What do you forum dwellers think about it. Is it something you have been through or would like to experience one day? Or perhaps it is the case you hate the idea and never want it for yourself.

Personally I don't think you have to marry the person you love and it doesnt mean you love them more because a piece of paper. Still, I'd rather like to be married one day if the right person came along. It has just always appealed to me, the idea of marriage and going through the ceremony of it.
 
Marriage as a legal concept is mostly so you can share financial responsibility of one another. It doesn't make your feelings more official or anything, but there would be benefits of being married by law if you plan to live together for the rest of your lives.

I personally do not intend to get married.
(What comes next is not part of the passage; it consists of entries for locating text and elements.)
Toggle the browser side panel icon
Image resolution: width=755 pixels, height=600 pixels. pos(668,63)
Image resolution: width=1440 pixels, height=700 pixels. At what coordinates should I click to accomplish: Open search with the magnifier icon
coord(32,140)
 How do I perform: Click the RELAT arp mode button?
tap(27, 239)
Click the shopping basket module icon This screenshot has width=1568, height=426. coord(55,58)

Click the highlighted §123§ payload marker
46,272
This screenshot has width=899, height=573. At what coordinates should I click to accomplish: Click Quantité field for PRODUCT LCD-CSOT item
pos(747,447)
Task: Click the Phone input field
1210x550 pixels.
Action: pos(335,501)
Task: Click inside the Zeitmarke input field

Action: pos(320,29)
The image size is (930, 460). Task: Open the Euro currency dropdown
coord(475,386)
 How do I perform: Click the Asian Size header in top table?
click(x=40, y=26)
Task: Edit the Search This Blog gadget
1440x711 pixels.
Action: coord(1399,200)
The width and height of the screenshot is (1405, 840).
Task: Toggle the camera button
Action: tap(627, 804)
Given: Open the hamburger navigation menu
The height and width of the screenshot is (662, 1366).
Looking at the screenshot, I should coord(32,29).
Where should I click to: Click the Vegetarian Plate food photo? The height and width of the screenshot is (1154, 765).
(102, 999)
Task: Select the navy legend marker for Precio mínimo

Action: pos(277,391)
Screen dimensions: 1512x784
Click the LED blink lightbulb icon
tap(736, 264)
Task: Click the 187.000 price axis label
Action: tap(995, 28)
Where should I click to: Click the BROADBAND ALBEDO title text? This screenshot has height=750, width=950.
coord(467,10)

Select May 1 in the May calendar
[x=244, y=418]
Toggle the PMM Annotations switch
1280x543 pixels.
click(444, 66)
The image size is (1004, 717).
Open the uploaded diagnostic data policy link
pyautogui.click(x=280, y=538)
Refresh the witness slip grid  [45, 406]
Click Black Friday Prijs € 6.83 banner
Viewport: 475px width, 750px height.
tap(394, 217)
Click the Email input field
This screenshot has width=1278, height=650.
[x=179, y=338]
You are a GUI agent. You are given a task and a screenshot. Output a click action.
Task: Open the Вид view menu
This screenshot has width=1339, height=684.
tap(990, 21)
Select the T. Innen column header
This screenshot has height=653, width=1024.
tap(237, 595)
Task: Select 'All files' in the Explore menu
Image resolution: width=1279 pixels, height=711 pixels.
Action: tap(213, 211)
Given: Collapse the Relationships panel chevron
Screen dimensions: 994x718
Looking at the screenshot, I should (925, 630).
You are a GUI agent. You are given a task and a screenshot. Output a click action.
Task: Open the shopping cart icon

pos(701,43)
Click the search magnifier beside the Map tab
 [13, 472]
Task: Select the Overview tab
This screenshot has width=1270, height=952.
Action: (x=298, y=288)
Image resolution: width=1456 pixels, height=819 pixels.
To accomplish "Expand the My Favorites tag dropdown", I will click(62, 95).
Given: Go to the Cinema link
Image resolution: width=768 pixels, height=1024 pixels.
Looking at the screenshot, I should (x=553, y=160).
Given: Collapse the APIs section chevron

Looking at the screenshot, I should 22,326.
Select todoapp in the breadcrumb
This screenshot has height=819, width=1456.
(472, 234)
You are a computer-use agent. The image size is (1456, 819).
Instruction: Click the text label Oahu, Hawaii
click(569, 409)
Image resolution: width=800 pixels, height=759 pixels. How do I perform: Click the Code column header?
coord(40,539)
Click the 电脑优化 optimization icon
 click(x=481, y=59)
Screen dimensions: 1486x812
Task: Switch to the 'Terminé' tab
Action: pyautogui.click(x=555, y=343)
That puts a lot of stress on me that I'll have to take over all my responsibilities alone, but for my own personal values, I have made the choice to never be in a relationship—romantic or otherwise. That, by extension, rules out marriage for me. Disrespecting that is disrespecting me as an individual. That's not to say I'll never have a roommate or something but if they try to come onto me, I'm outta there.
 

Link Floyd

ᵒⁿ ᵗʰᵉ ʳᵘⁿ
Joined
Sep 23, 2014
I'd love to get married. :) But at the same time, I don't think I could handle it. I have a lot of trouble working with other people so I'm sure I would have trouble dealing with another person 24/7. I know it's normal to argue but I have a "my way or the highway" attitude that doesn't work well in those types of situations.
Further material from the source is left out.